The issue is that the ratio of mindless, popcorn movies to well-written, thought provoking ones is staggeringly unbalanced. Films are less and less about art and more about making money. Whereas films were once a collaborative, artistic effort to tell a story that was meaningful and iconic, they're now dedicated to shoving as much flashy bullshit their computers can produce down your throat.
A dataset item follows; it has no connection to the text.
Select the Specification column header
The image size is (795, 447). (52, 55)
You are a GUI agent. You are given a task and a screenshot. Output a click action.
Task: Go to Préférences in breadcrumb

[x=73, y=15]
There are those rare cases where the special fx aren't there purely to make up for the lack of story/substance, I'll cite Bladerunner as a good example. The movie wasn't made purely to try out new movie-making technology or to squeeze the hapless masses for every penny they're worth. Even if it totally flopped at the box office, it would still be worth just as much as a movie. It tells a meaningful story with artful effectiveness through metaphor and skilled acting, it makes you think, and it just happens to take place in a cool, cyberpunk neo-futuristic environment. The story is what carries the film, not the fx. The core of a film can survive in any environment if it's done right, the eye candy is just a bonus. When a movie relies entirely on what little story there is to be embedded in eye-raping visuals, then it's no better than a pop-up book is it? At least a pop-up book is cheaper and knows it's fucking place.
Avatar is a prime example considering it's essentially just Dances with Wolves. The story is still just as interesting (and a bit better imo) without the indians being blue giants, and the colonialists being war-mongers with gunships and robot suits. In this way, Avatar isn't necessarily a bad movie, just an unoriginal one.